It isn’t rosy in all Wall Street research departments.
Citigroup analysts are predicting a “full-on bear market” within months based on historical trends, according to a new note by equity strategist Robert Buckland. Here’s how you can protect your portfolio.
Assess Your Risk
Most everyone will suffer losses in a bear market (short-sellers are winners, of course), but investors can decide now for themselves how much they are willing to risk says certified financial planner Alexander G. Koury of Values Quest, Inc.
“The first thing to do is check the current risk of the portfolio,” Koury said. “This will help the investor determine what would be the worst case scenario if the market were to go into a bear market. That means an investor will know how much they’re willing to lose of their portfolio, and they can determine whether or not that is comfortable for them.”
Investors who don’t plan to make withdrawals from their portfolios for decades could leave their investments be until the next bull market, but investors planning on retiring soon might want to limit their exposure. Koury recommends that investors should seek the help of either a financial planner or software to see if a reallocation is necessary to help them meet their goals.
Set Aside What You Need To Live
In addition to limiting their exposure to equities, retirees and other investors living off of their portfolio’s returns also should prioritize their living expenses over investing when the market’s down.

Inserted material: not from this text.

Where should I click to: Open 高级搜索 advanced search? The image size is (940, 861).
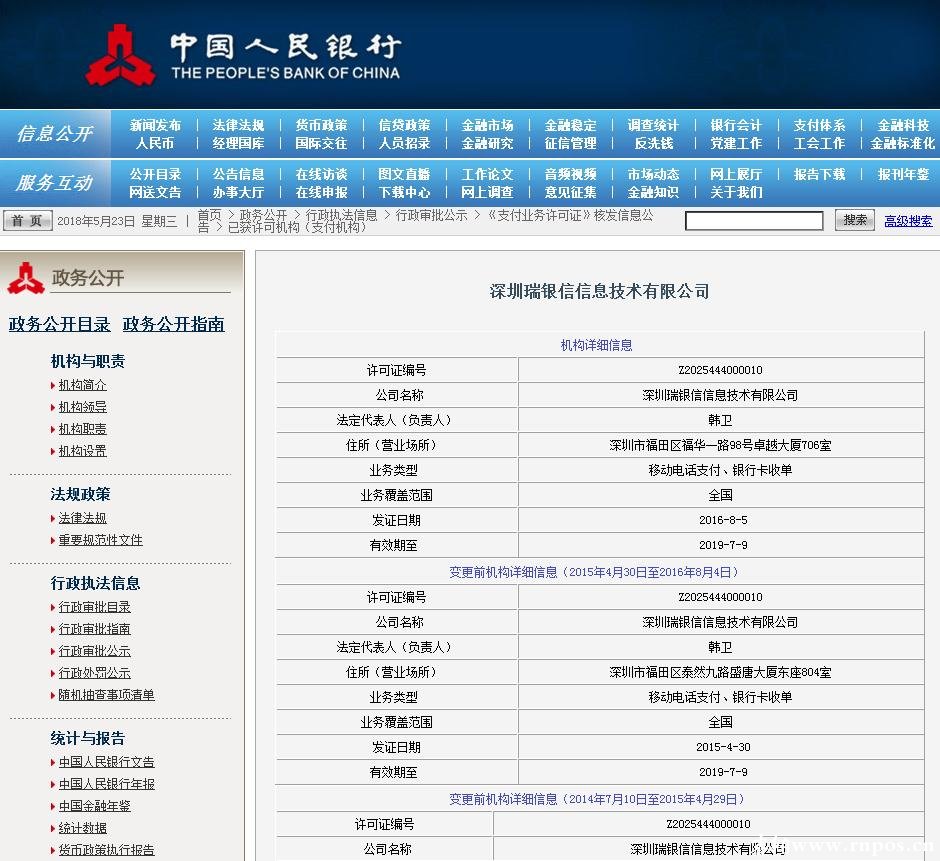click(x=908, y=220)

“If you are taking income from your portfolio, always be sure you have a couple year’s worth of withdrawals in money market or short-term bonds,” said Edward Snyder, certified financial planner at Oak Tree Advisors. “The rest of your portfolio should be diversified among major asset classes, including intermediate-term bonds. This should allow you to ride out a down market without having to sell stock investments while the market is down.”